Michel Bonnet, Axel Gilbert, Insee Rhône-Alpes

Résumé

Situé au nord-ouest de Lyon, le Beaujolais est un territoire rural à la population dense. L’urbanisation y progresse fortement sous l’influence de la métropole lyonnaise. Son profil démographique rajeunit avec un solde naturel positif. La population se renouvelle avec l’arrivée de cadres et de professions intermédiaires. Les niveaux de revenus sont satisfaisants et le taux d’activité en croissance.

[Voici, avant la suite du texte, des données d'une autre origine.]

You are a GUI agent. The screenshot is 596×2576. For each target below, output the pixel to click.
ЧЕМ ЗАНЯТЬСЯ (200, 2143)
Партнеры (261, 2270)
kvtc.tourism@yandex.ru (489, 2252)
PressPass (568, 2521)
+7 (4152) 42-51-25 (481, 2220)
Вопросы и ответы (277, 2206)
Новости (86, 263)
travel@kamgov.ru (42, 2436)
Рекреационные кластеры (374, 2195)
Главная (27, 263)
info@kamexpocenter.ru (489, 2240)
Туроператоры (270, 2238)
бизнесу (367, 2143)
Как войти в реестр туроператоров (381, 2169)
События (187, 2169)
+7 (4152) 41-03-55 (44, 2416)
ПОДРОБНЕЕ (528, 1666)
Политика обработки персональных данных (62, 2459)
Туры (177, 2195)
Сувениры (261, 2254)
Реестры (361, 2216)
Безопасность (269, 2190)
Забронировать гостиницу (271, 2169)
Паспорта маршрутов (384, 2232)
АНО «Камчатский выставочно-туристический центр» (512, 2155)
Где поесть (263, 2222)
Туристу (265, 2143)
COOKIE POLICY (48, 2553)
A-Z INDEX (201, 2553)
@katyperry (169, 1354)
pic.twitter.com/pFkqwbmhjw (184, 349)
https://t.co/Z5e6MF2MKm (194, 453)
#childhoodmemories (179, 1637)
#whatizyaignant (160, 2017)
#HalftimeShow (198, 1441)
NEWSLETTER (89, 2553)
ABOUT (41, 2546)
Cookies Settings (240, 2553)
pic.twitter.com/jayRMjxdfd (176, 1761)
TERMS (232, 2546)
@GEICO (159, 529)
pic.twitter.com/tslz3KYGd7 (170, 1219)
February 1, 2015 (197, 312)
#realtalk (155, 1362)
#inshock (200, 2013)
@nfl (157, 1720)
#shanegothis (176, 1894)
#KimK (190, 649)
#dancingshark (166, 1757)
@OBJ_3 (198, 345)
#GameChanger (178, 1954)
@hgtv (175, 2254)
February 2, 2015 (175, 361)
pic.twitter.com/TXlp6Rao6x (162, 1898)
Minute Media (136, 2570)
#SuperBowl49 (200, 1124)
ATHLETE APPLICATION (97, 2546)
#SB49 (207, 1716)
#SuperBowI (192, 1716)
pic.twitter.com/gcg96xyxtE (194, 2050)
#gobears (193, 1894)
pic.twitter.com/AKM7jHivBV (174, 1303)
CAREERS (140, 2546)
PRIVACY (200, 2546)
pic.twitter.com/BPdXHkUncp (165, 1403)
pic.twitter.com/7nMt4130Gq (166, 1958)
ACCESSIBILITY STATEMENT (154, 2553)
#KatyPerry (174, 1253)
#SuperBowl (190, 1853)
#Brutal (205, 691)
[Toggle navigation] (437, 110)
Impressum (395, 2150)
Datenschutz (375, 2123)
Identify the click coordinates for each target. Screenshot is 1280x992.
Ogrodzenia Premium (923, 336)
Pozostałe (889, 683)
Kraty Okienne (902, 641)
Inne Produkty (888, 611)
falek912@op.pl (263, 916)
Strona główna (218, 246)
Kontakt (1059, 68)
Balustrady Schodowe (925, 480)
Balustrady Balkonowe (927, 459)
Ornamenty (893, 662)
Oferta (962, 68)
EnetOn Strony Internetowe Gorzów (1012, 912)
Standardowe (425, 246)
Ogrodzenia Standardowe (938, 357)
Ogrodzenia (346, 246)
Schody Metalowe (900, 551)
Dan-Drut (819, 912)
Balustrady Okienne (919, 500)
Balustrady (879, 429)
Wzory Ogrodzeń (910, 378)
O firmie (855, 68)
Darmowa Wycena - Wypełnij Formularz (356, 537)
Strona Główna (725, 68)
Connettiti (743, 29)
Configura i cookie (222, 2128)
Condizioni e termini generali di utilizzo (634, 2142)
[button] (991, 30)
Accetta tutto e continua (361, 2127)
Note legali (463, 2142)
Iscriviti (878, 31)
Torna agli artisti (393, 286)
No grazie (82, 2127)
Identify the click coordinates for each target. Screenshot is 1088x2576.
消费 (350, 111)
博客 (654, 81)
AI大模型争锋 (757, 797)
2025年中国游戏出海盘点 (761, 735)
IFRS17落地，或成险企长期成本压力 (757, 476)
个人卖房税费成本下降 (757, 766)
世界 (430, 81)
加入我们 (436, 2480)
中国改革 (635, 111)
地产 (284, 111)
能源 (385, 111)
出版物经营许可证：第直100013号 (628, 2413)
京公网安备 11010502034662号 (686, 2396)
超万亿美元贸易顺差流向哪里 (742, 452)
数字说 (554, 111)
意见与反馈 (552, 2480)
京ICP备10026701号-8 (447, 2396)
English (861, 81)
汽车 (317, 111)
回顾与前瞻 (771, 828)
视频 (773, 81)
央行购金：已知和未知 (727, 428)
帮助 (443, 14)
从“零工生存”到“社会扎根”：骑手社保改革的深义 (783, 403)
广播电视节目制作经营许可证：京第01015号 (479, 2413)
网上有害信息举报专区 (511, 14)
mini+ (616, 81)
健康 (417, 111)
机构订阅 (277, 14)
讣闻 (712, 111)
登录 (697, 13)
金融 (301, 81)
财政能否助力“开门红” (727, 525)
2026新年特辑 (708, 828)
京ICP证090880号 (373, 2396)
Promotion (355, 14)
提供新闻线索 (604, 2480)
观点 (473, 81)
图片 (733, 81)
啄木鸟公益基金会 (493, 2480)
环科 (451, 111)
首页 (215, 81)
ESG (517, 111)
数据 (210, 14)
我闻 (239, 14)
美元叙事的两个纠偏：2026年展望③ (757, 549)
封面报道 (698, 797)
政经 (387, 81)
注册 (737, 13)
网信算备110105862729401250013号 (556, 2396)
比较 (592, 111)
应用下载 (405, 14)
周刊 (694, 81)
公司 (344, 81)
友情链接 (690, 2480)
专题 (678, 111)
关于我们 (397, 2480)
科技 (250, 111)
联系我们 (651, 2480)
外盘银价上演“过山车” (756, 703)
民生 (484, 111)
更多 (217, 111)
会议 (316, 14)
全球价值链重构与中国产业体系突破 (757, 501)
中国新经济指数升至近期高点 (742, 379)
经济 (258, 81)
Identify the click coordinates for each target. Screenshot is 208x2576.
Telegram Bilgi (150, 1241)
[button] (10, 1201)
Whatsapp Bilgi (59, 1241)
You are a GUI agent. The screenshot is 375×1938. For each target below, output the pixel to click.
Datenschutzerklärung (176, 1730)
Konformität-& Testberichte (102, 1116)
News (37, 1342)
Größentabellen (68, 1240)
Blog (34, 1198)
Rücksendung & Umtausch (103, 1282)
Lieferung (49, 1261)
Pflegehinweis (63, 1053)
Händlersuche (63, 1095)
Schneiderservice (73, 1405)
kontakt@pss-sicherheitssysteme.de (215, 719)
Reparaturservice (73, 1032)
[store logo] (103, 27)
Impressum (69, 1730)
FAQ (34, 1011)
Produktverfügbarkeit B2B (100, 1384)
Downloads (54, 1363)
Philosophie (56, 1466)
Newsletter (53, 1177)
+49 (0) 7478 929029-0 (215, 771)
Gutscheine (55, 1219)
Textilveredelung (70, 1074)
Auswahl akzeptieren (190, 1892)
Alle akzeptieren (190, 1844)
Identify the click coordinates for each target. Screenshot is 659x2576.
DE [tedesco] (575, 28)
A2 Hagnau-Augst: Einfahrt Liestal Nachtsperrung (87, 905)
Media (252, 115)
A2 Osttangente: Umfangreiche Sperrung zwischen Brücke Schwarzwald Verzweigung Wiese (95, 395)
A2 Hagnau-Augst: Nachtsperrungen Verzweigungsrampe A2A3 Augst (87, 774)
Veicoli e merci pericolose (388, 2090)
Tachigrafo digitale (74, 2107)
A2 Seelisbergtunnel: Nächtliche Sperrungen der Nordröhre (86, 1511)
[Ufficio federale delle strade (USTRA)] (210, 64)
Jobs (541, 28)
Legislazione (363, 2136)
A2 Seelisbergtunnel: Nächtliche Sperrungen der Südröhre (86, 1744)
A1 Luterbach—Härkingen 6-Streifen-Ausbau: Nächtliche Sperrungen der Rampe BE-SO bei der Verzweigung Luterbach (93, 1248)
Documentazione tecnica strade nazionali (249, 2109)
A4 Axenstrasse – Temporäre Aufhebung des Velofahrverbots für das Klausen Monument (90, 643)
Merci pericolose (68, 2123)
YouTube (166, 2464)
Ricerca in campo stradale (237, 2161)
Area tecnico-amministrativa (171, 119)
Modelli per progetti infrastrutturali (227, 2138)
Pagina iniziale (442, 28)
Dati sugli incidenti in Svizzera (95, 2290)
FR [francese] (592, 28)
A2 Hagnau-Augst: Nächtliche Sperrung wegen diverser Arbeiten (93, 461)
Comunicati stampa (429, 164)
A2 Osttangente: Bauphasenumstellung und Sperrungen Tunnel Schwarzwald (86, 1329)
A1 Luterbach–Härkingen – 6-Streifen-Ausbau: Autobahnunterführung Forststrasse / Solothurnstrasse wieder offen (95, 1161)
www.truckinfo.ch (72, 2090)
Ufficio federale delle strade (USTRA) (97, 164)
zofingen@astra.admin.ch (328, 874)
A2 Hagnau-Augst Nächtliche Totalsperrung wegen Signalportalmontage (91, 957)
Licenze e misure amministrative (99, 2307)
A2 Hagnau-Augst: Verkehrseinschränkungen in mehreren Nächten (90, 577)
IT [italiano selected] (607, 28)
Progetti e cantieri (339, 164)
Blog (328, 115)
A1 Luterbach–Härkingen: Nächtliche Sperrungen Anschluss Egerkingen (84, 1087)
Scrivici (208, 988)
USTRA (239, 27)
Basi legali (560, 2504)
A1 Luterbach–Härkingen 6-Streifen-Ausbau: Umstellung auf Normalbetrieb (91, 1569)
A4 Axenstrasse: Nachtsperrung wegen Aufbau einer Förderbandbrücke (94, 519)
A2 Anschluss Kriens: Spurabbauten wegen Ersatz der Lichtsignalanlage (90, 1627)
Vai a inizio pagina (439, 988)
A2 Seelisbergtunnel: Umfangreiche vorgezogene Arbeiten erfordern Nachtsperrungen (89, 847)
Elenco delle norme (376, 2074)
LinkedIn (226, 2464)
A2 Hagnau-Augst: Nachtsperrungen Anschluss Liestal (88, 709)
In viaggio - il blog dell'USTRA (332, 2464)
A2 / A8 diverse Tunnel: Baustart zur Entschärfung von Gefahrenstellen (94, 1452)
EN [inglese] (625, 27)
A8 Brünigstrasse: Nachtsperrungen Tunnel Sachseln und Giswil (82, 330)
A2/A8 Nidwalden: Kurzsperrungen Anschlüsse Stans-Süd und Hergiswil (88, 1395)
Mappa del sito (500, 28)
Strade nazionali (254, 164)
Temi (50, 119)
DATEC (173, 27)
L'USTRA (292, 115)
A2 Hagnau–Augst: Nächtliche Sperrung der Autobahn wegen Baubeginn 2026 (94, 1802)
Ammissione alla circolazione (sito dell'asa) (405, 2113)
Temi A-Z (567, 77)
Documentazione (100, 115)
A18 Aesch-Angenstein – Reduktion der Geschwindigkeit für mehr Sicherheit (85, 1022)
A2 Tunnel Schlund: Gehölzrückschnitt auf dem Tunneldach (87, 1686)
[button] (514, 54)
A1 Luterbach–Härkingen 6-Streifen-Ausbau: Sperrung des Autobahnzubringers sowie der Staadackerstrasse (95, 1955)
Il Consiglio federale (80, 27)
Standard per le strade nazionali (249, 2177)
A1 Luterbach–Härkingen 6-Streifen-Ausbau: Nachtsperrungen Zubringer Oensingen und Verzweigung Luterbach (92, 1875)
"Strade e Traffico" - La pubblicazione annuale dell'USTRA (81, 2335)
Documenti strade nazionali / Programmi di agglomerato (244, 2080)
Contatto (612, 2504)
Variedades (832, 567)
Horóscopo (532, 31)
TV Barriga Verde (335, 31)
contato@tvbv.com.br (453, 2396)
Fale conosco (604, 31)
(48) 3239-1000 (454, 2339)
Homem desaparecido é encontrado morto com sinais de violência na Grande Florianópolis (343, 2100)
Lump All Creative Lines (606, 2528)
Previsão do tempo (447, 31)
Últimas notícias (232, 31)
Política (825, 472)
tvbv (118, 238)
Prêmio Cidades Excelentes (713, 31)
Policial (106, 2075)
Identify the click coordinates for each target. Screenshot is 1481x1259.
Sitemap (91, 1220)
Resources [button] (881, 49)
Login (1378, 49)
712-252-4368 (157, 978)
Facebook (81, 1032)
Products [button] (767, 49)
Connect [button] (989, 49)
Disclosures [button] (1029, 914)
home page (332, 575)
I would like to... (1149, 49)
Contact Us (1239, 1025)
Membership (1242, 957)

L’appareil productif repose principalement sur les services, alors que l’économie locale subit d’importantes restructurations industrielles, notamment dans le secteur du textile. La viticulture, activité emblématique du Beaujolais, reste prépondérante dans l’agriculture. Les créations d’emploi ne sont pas assez nombreuses pour absorber l’augmentation du nombre d’actifs : le taux de chômage augmente et les navettes domicile-travail prennent de l’ampleur. Le Beaujolais se transforme ainsi d’un territoire rural et industriel en un espace périurbain, résidentiel et tertiaire.

Sommaire

Encadré

Publication

À proximité de Lyon, le Beaujolais occupe une partie du contrefort oriental du Massif central. Sa densité de population (137 habitants/km²) est nettement supérieure à celle de la zone de référence (70 hab./km²). En 2011, il regroupe 132 communes et près de 211 000 habitants, qui se répartissent en cinq intercommunalités. La communauté d’agglomération de Villefranche-Beaujolais-Saône et les communautés de communes de Saône Beaujolais et de Beaujolais-Pierres Dorées sont localisées dans la plaine de la Saône et les proches environs de Lyon ; les communautés de communes de l’Ouest Rhodanien et du Haut-Beaujolais, plus à l'ouest, sont davantage marquées par le relief. Le vignoble s’étend sur les coteaux dominant la Saône.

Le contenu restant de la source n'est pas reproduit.